How Employers Plan to Deal With Health Care Reform

September 13, 2011

Towers Watson, a global professional services company, surveyed 368 midsize to large companies and found that “employers are planning only moderate changes in their health care plans for 2012.”
In addition, even though health costs are expected to rise 5.9% in 2012 compared to 7.6% in 2011, most employers will be working to control costs and avoid the excise tax. Almost half will change their health care strategy in 2012, and many are not sure how they will react to state-run insurance exchanges coming in 2014.

Some of the actions that employers are considering between now and 2014 include account-based health plan (ABHP) increases, value-based benefit designs, and increased usage of preferred networks. Additional changes under consideration for 2014 and 2015 include reductions to health care benefit values for active employees and employee healthcare contributions for lower-paid workers.

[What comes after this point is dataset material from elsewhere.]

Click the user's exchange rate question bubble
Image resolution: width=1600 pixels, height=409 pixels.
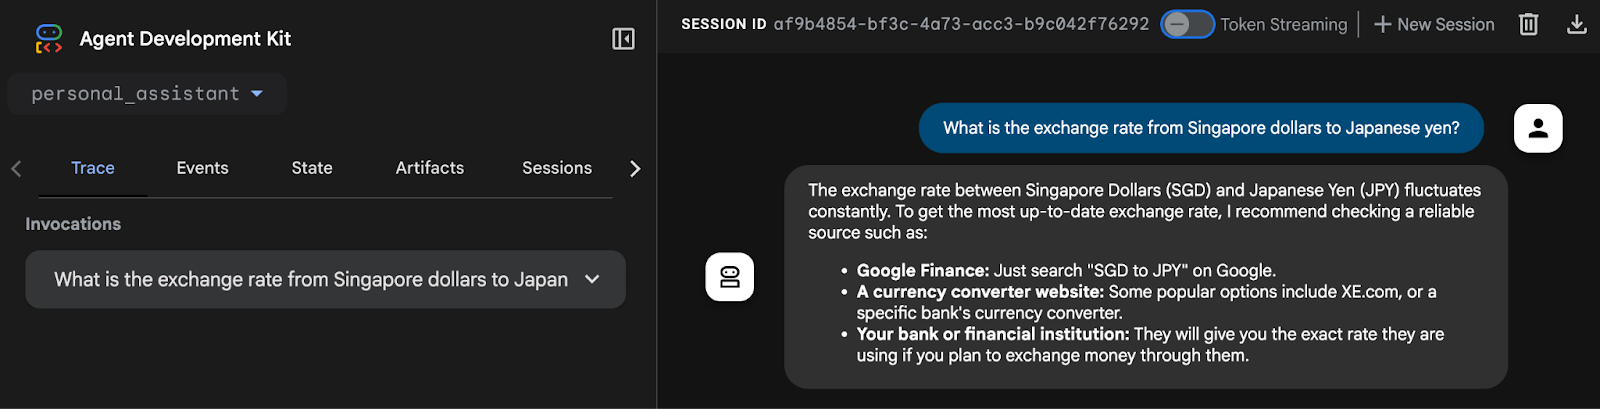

Here are a few more highlights from the survey results:

  • 71% will definitely continue offering health care coverage through 2014
  • 29% are not sure whether they will continue sponsorship or increase salaries to make up for any loss of employer-provided health care benefits
  • 53% believe “health care reform will be implemented within the anticipated timeline”
  • 70% are doubtful state-run insurance exchanges will be a viable alternative in 2014 or 2015

One statistic in the Towers Watson study that we found particularly interesting is the high percentage of employers (54%) that plan to discontinue health care benefits for pre-65 and post-65 retirees. We believe that public and private exchanges will provide a viable alternative for early retirees and a sustainable way for employers to continue to offer benefits to these individuals. Just as our employer clients today are able to control the cost of health care benefits for post-65 retirees with a defined contribution subsidy, the same model will work for early retirees starting in 2014 when all insurance is guaranteed issue.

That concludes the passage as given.